Source records
+++++
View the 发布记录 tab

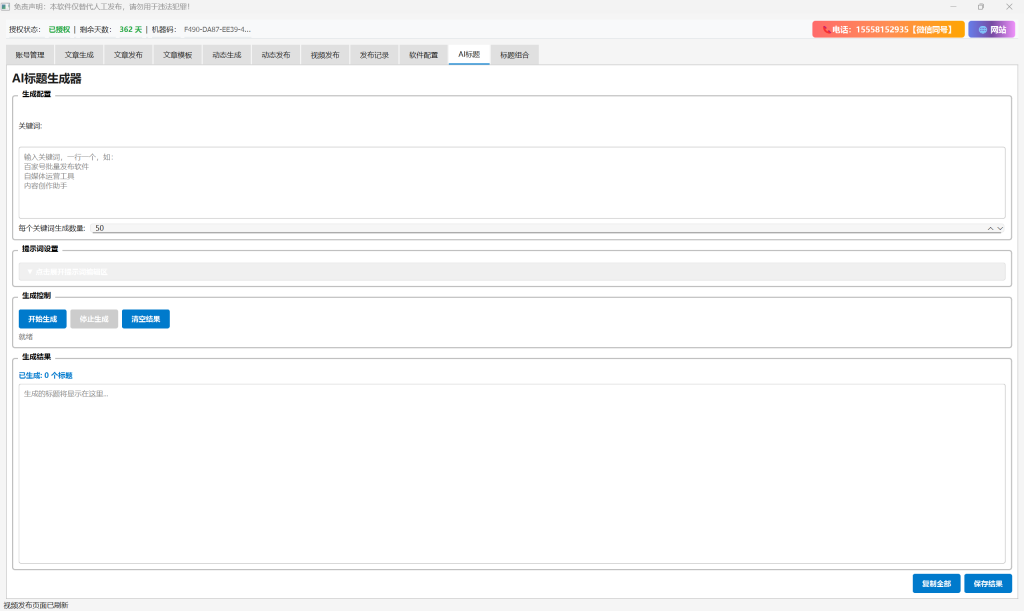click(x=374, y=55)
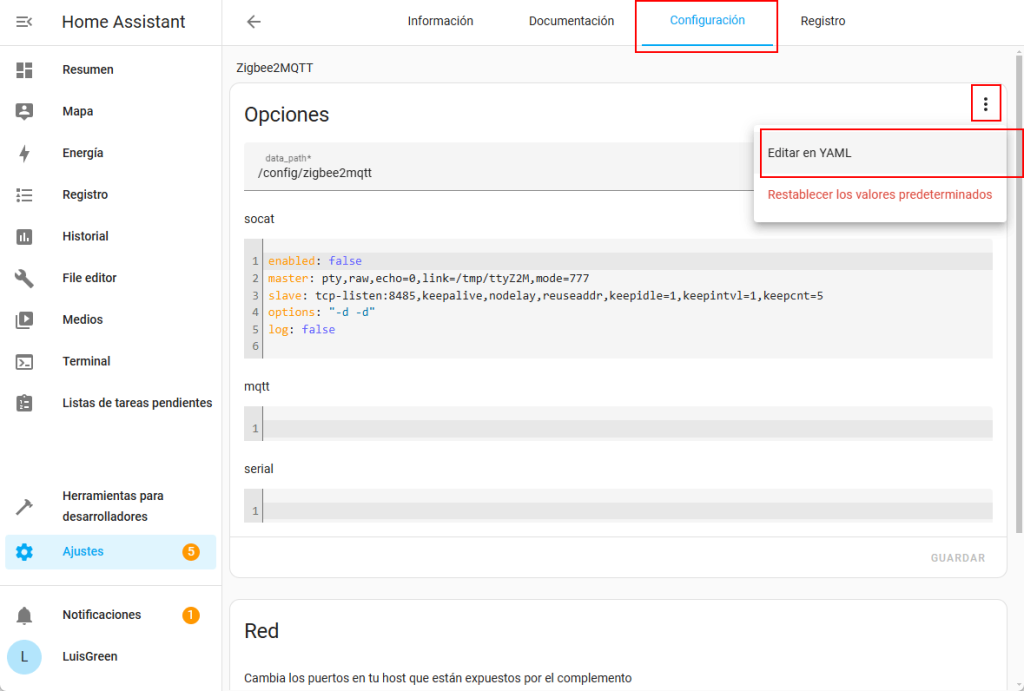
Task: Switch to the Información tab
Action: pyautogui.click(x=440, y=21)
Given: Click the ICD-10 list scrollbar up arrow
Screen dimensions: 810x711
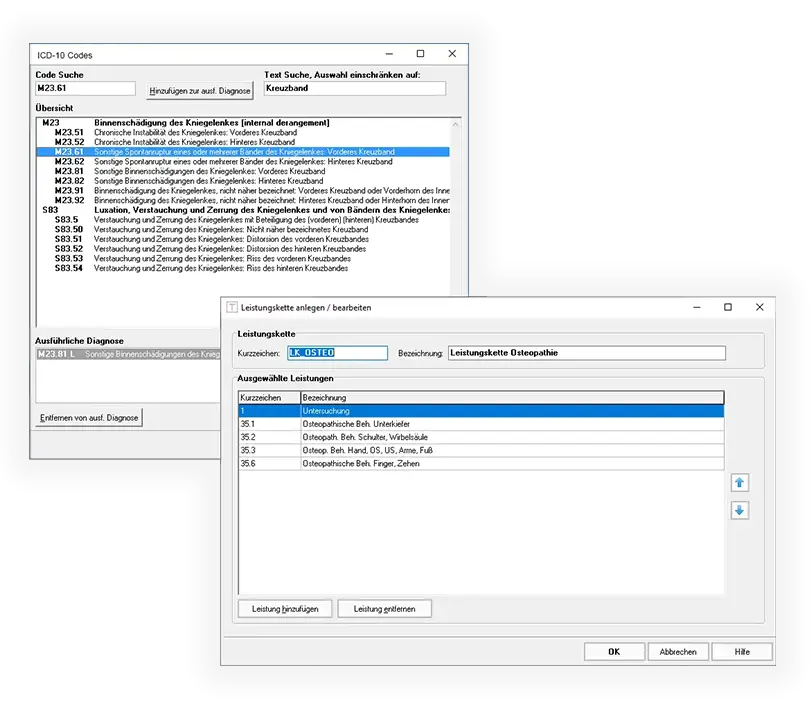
+++++
#### [PROMPT]
From the first line to the last, return the records exactly and leave the pictures behind.

#### [TASK RESPONSE]
View the 发布记录 tab

click(x=374, y=55)
Task: Switch to the Información tab
Action: pyautogui.click(x=440, y=21)
Given: Click the ICD-10 list scrollbar up arrow
Screen dimensions: 810x711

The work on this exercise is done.